Jeffrey Peters feels that the recent impeachment debacle is overwhelming proof that the two major parties are working in their own interest and neglecting those of their constituents. "The Republican majority would not allow in the House or the Senate for a vote to come up on censure. You ask yourself: 'Well, why is that the case?' And I think the answe is that for both parties, the most important thing is power; not doing what's the right thing for our country, but winning the presidency. When you win the presidency, that gives you the ability to raise more money to get your people re-elected. In this case, I think that's why the Republican party did not allow a vote on censure, because the real goal was to ruin the Clintons by character assassination...but they knew that they didn't have the votes in the Senate to remove him...and it wasn't in their best interest to remove him. If they removed him, then Al Gore would be president for two years then run as an incumbent. So their objective was to put out the dirty linen of the Democratic party as long as possible in order to wound the democratic party as long as possible."

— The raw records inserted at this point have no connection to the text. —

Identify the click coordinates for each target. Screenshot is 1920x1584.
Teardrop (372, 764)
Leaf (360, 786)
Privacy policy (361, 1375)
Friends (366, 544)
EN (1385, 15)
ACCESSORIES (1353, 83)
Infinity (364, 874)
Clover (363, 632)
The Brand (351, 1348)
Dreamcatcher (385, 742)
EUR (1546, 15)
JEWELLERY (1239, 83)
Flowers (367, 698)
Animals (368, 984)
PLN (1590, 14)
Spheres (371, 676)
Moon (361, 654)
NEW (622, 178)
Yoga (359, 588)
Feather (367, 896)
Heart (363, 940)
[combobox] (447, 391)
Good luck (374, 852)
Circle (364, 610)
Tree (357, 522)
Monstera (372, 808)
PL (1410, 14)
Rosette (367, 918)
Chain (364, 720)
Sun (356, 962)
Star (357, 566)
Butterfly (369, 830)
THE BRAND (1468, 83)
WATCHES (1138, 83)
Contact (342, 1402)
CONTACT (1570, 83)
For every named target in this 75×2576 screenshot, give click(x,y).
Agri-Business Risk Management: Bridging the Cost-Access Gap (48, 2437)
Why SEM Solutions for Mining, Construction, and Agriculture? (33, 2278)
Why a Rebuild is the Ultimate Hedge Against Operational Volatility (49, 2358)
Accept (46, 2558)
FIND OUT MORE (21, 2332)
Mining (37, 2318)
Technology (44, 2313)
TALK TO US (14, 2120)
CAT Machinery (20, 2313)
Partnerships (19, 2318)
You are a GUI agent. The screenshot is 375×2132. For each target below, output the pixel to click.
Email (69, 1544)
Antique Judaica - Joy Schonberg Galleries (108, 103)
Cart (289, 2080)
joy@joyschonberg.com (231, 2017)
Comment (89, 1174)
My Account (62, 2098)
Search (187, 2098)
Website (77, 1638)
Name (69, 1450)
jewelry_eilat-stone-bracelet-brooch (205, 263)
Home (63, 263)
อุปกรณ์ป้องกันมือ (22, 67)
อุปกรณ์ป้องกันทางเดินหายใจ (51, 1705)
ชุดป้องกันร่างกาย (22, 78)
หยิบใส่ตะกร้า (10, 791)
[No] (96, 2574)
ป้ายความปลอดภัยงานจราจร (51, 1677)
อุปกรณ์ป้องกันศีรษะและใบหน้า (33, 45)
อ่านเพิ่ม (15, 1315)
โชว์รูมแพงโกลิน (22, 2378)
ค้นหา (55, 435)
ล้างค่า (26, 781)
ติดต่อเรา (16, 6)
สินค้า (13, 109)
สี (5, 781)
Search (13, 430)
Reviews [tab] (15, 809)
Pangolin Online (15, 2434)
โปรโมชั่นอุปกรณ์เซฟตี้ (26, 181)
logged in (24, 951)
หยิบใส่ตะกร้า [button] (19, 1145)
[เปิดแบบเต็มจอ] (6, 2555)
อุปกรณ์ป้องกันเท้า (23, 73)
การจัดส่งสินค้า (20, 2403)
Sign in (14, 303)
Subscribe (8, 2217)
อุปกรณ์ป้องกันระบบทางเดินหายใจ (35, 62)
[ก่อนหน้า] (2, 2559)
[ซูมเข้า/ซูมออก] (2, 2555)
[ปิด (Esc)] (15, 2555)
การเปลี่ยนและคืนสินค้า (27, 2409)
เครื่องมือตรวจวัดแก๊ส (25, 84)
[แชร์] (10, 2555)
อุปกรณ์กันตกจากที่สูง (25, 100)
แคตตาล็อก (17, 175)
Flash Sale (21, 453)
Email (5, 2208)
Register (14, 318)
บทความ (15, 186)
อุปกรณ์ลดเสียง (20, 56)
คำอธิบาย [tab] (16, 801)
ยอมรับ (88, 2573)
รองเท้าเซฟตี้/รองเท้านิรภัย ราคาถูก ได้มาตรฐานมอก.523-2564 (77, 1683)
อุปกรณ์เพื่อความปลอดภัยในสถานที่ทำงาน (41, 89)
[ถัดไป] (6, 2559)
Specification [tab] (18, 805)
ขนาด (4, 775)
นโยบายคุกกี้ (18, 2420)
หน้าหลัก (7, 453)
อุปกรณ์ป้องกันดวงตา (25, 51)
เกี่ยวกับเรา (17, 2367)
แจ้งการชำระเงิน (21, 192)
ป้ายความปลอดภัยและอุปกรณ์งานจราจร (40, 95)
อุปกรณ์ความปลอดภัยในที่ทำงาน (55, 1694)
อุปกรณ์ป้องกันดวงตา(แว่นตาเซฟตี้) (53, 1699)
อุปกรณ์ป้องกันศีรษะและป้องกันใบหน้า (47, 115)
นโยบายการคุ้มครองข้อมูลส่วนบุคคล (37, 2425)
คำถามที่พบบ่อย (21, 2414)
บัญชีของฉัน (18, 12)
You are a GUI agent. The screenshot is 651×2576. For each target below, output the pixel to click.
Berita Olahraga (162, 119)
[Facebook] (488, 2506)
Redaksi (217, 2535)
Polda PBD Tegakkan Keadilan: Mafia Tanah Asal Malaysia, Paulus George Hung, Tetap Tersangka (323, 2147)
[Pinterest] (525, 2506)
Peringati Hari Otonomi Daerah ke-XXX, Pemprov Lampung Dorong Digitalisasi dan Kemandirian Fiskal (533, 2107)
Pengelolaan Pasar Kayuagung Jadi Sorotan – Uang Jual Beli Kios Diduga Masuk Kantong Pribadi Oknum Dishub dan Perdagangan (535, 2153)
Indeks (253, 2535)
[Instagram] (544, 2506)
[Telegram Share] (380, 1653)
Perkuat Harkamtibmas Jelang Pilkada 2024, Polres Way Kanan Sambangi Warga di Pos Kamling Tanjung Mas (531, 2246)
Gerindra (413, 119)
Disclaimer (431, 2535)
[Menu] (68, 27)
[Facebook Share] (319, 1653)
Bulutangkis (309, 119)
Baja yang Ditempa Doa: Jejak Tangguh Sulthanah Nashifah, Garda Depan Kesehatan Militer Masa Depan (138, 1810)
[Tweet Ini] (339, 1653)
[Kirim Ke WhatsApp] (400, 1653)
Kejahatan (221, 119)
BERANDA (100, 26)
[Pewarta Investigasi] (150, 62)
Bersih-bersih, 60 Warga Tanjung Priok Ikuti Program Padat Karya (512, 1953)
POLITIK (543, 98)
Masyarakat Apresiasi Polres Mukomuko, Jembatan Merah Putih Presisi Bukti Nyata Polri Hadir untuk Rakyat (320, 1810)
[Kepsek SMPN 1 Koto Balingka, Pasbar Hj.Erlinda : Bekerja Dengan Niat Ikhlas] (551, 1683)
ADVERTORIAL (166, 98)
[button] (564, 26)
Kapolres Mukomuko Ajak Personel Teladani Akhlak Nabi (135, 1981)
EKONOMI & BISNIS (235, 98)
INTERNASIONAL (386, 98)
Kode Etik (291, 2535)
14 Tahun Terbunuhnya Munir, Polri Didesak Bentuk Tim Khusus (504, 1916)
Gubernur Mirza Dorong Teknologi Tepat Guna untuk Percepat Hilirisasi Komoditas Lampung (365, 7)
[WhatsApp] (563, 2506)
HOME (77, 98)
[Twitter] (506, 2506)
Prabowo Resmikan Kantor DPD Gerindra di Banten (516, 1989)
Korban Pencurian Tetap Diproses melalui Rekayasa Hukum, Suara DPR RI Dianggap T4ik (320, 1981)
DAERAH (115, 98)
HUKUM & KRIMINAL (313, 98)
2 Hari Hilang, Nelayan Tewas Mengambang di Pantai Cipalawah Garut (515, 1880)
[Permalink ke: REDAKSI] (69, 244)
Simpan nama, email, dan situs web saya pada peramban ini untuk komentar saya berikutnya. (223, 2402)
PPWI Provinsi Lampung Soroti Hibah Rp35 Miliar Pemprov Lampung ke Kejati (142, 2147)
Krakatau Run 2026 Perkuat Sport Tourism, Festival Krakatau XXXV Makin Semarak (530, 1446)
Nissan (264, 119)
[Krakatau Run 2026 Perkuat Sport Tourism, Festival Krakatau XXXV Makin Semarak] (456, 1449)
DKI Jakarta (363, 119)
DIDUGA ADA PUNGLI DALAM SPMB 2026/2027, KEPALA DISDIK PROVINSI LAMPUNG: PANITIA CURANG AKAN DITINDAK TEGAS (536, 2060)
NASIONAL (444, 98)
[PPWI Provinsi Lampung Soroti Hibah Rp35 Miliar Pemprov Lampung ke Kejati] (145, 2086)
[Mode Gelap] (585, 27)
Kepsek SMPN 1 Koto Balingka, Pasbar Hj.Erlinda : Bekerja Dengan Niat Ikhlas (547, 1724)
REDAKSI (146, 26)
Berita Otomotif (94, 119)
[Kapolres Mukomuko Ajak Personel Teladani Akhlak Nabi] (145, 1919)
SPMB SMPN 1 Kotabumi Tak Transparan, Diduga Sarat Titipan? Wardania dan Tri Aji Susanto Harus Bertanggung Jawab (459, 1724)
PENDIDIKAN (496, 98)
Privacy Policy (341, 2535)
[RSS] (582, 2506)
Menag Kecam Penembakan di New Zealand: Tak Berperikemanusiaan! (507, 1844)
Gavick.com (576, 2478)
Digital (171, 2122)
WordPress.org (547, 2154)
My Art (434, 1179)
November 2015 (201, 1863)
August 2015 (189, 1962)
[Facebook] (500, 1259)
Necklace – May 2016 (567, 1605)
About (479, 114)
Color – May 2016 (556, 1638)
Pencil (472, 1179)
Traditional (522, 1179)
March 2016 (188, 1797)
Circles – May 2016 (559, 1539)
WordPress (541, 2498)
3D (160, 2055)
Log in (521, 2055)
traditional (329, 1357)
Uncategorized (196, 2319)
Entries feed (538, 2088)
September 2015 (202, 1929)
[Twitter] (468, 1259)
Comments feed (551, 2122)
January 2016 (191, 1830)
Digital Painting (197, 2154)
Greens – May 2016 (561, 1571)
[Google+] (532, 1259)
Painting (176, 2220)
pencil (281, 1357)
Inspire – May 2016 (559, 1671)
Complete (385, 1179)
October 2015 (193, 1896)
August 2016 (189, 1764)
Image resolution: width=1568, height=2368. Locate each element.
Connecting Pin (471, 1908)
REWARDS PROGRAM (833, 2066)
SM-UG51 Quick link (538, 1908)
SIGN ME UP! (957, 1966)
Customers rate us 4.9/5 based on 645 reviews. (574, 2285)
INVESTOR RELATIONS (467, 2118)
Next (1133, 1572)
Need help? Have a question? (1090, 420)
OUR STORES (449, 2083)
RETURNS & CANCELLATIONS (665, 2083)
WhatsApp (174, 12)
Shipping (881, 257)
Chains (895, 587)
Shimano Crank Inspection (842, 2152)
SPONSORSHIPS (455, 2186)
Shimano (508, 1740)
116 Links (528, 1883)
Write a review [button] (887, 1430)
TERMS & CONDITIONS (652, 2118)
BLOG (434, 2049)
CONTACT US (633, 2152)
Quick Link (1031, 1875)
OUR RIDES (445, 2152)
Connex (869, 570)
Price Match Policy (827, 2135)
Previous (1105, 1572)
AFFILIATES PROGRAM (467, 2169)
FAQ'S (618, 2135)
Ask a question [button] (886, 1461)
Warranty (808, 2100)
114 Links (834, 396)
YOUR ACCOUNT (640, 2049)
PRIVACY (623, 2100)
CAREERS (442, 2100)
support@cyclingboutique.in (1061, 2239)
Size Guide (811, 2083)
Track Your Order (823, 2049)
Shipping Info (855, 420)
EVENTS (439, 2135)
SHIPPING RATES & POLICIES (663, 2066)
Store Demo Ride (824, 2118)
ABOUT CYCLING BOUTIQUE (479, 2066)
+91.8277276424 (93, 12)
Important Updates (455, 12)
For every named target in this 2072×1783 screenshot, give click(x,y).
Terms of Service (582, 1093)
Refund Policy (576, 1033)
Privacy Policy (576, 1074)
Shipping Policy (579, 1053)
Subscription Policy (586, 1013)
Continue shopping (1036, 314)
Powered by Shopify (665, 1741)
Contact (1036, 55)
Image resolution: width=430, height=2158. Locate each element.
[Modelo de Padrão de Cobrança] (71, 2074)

Support for WTP -- conceived by Peters in 1994 and officially registered in every state as of last year -- is blooming among businesspeople and private citizens, who donated not only the huge white RV with "We The People" emblazoned on its side, but website assistance.

"Some entreprenuers from the North Country website business called us up and said 'we'd like to donate our time and our marketing experience to We The People and we'd like to design and put up your website," said Peters.

Peters, who has said that he is willing to step aside if a higher-profile person becomes interested in the cause, has approached both Sen. John McCain and Sen. Bill Bradley about running on their platform. Both men, Peters said, have shown backbone in voting on key issues. Unfortunately, both men are running for the presidency anyway as Democrats, though they appeared interested in the WTP stance.

The road trip will culminate in a "peaceful, non-partisan demand for democracy" in Washington D.C. during the week of April 7-14. We The People plans to petition the governement for "redress of grievances by passing out this handbill to Congress, The White House, and the Supreme Court" according to the handbill that will be distributed.

The peaceful protest and this initial bid for the presidency are the first steps in establishing the party, Peters said. In coming years, WTP will run candidates for Senate and House seats.

"The feeling of the leadership of We The People thus far is that we want to concentrate our efforts on having a candidate for president in the year 2000 in order to raise the profile of WTP, and we want to have local chapters in each state."